- [Task to complete] Among the lines below, restate word for word only those from the line with "Select the Coldcard Q account" through the line with "Screen dimensions: 1536x700", with both end lines kept.

[Opening Records to process section]

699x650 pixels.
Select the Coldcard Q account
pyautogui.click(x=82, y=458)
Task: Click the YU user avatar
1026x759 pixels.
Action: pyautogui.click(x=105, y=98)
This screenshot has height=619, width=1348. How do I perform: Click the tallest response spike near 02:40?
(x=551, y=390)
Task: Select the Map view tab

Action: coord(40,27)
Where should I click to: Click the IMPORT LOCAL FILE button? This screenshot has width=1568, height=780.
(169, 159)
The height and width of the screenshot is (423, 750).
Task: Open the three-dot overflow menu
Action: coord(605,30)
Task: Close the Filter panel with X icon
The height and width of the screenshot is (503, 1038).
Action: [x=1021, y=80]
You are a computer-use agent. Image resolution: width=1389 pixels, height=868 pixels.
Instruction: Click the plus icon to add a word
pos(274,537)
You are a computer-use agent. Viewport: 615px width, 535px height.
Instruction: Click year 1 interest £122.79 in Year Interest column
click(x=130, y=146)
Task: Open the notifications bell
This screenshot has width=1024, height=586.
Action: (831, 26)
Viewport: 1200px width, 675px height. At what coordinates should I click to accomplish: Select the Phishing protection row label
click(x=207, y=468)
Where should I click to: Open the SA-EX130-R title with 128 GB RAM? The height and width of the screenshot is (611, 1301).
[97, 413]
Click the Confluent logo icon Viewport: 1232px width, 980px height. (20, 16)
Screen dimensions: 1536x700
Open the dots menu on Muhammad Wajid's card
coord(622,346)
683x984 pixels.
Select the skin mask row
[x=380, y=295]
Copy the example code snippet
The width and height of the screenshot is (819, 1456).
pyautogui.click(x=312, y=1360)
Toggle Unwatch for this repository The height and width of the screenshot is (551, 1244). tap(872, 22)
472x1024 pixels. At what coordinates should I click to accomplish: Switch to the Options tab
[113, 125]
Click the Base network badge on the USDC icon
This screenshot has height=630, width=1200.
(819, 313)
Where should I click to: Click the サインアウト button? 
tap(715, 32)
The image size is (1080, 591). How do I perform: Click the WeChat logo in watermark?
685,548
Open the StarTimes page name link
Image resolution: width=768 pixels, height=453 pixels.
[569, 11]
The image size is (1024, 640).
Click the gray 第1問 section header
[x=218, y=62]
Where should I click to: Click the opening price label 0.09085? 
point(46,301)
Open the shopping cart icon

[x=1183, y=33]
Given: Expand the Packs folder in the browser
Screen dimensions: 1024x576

[Closing Records to process section]

- [Problem solution]
Select the Coldcard Q account
pyautogui.click(x=82, y=458)
Task: Click the YU user avatar
1026x759 pixels.
Action: pyautogui.click(x=105, y=98)
This screenshot has height=619, width=1348. How do I perform: Click the tallest response spike near 02:40?
(x=551, y=390)
Task: Select the Map view tab

Action: coord(40,27)
Where should I click to: Click the IMPORT LOCAL FILE button? This screenshot has width=1568, height=780.
(169, 159)
The height and width of the screenshot is (423, 750).
Task: Open the three-dot overflow menu
Action: coord(605,30)
Task: Close the Filter panel with X icon
The height and width of the screenshot is (503, 1038).
Action: [x=1021, y=80]
You are a computer-use agent. Image resolution: width=1389 pixels, height=868 pixels.
Instruction: Click the plus icon to add a word
pos(274,537)
You are a computer-use agent. Viewport: 615px width, 535px height.
Instruction: Click year 1 interest £122.79 in Year Interest column
click(x=130, y=146)
Task: Open the notifications bell
This screenshot has width=1024, height=586.
Action: (831, 26)
Viewport: 1200px width, 675px height. At what coordinates should I click to accomplish: Select the Phishing protection row label
click(x=207, y=468)
Where should I click to: Open the SA-EX130-R title with 128 GB RAM? The height and width of the screenshot is (611, 1301).
[97, 413]
Click the Confluent logo icon Viewport: 1232px width, 980px height. (20, 16)
Screen dimensions: 1536x700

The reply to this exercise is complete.